Through the end of April, Federated this year has provided 30,000 copies of its "Maturing of the Emerging Markets" paper to financial advisers.

Federated recently augmented its marketing of this white paper with an e-mail blast to the readers of Bank Investment Consultant, which, like Money Management Executive, is a SourceMedia publication.

When intermediaries or investors follow up with inquiries about emerging markets opportunities, Federated's internal sales desk and wholesalers then provide them with the mutual fund fact sheet "Invest Without Boundaries" that highlights three of its international funds with emerging markets exposure: the Federated InterContinental Fund, the Federated International Leaders Fund and the Federated International Small-Mid Company Fund. Federated has a separate fact sheet for the Federated Emerging Markets Debt Fund called "Participation in Dynamic Emerging Markets."

Each of these funds has delivered strong returns, performance data on Federated's website shows.

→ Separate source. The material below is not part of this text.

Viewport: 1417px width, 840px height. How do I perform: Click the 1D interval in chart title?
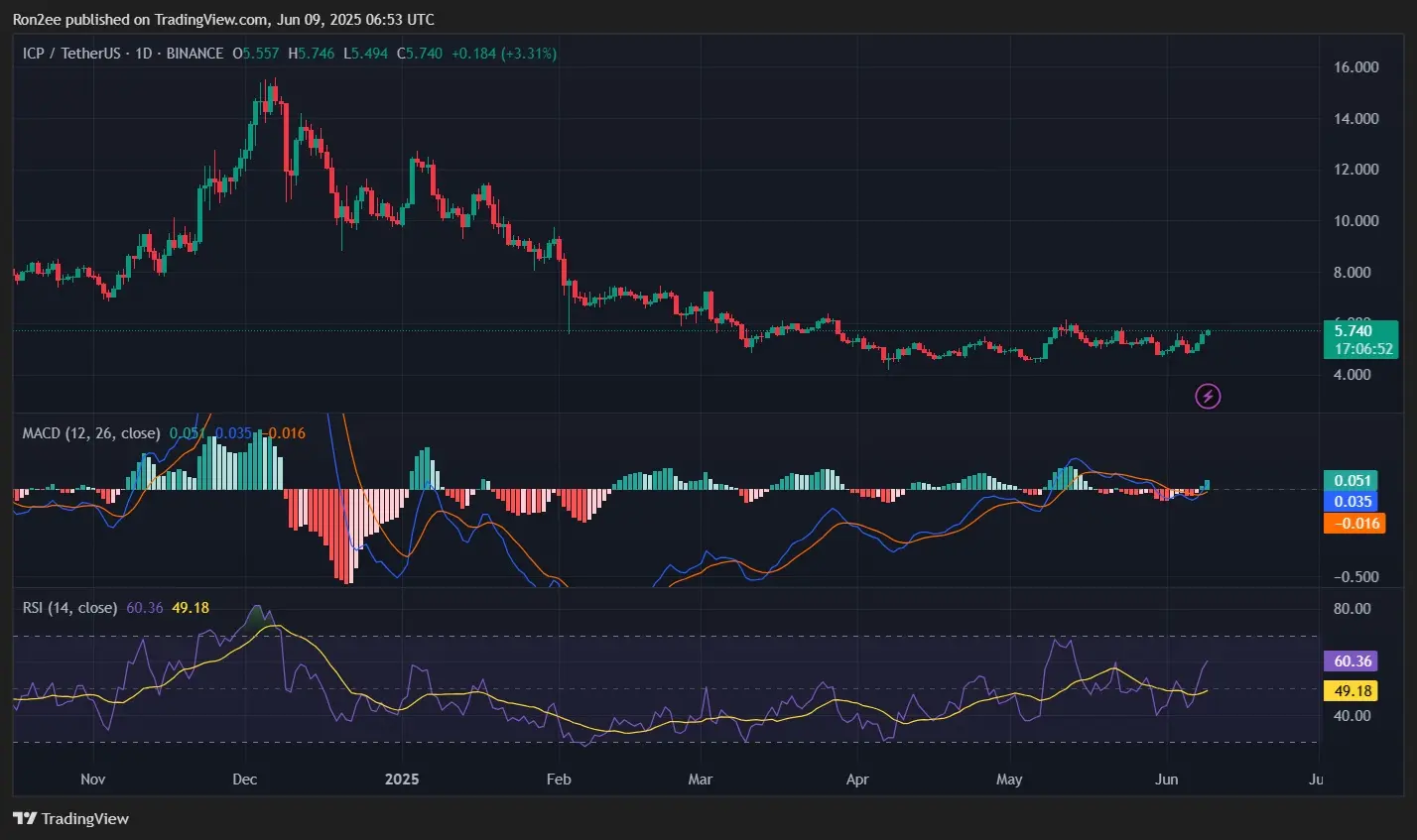(144, 54)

The Emerging Markets Debt Fund rose 7.32% in the 12 months ended March 31, 2011, and 10.95% in the trailing 10 years ended on that date. The InterContinental Fund rose 17.98% in the past year and 8.38% in the past 10 years.

Currently, Federated's international funds hold $4.5 billion in assets under management, just 6% of its $74 billion in fluctuating assets, Tuskan said, but judging from this year's reaction to its emerging markets marketing push, Federated expects that to increase. In fact, two of Federated's five best-selling equity funds this year are the InterContinental Fund and the International Leaders Fund.

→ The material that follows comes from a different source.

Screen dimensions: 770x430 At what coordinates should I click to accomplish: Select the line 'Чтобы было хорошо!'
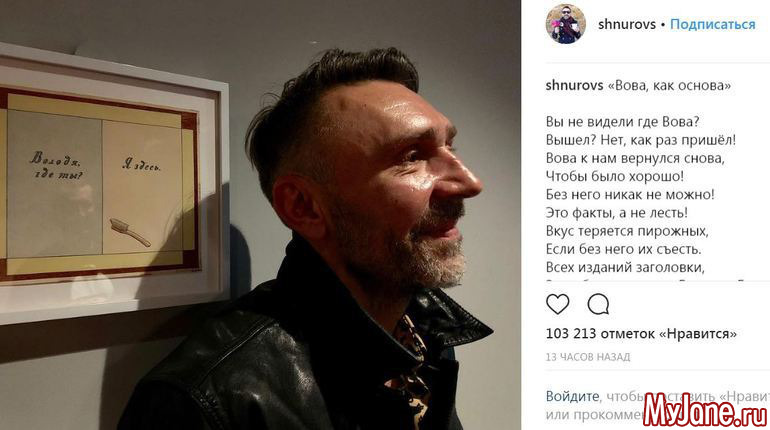(615, 176)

"Investment gurus expect investment opportunities in emerging markets to be quite strong on a long-term basis," Tuskan said, adding that Federated is considering launching an advertising campaign around its international funds.

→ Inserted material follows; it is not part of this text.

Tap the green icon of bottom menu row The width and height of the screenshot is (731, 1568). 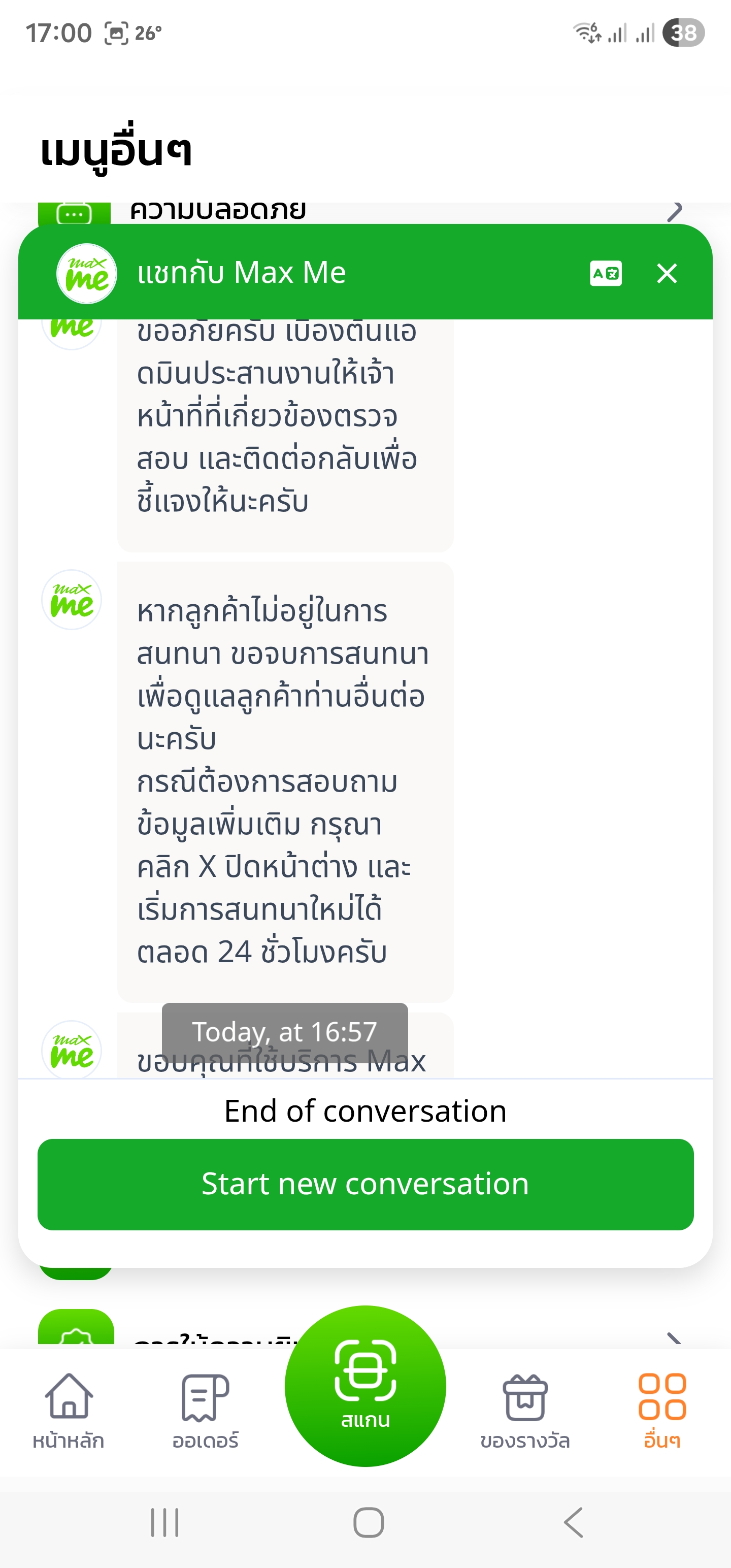pos(76,1329)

Certainly, Federated's white paper on emerging markets makes a compelling argument for investing in the category, calling the financial crisis of 2008 a definitive turning point in the fate of developing nations.

The report includes many quantitative details to prove the reversal of fortune for developed and developing nations-not least of which is the fact that emerging market consumers last year outspent their U.S. counterparts for the first time.

Citing data from J.P. Morgan, the Federated report notes that consumption in developing nations rose by 6.5% in 2010, compared to a scant 1% in developed nations, "pushing emerging markets' share of global consumption to 34% versus just 27% for U.S. consumers." In 1990, developed nations accounted for 29% of global consumption, and developing nations 23%.

And in terms of GDP growth, developing nations are going to blow developed nations away in the years ahead by growing at least three times faster, Federated says. The IMF expects the output of emerging countries to expand by 6.4% in 2011 and by 6.7% in 2015-whereas advanced economies will expand by 2.2% in 2011 and by 2.4% in 2015, Federated points out.

Coupled with this growing wealth in developing nations is another major factor, Federated points out: population growth.

The middle class in emerging nations is expected to grow by two billion people by 2030, and in the next decade, the population growth rate in the world's less-developed regions is projected to be five times the rate of population growth rates in developed nations.

The pain that developed nations underwent in the financial crisis will continue for years to come, as they struggle to de-leverage debt that will only continue to snowball, Federated says in its report. The IMF projects government debt as a percentage of gross domestic product for advanced G-7 countries to surpass 114% this year and exceed 122% of GDP by 2015. By contrast, public debt in emerging G-20 countries is expected to decline from 36% this year to 32% in 2015.

"While we at Federated have always counseled investors to maintain a diversified portfolio that includes international holdings, the case has never been more compelling," the white paper says. Tuskan added, "We have some very good international products that have been one of the quiet strengths of our firm. We could be more aggressive in promoting them, and I expect we will."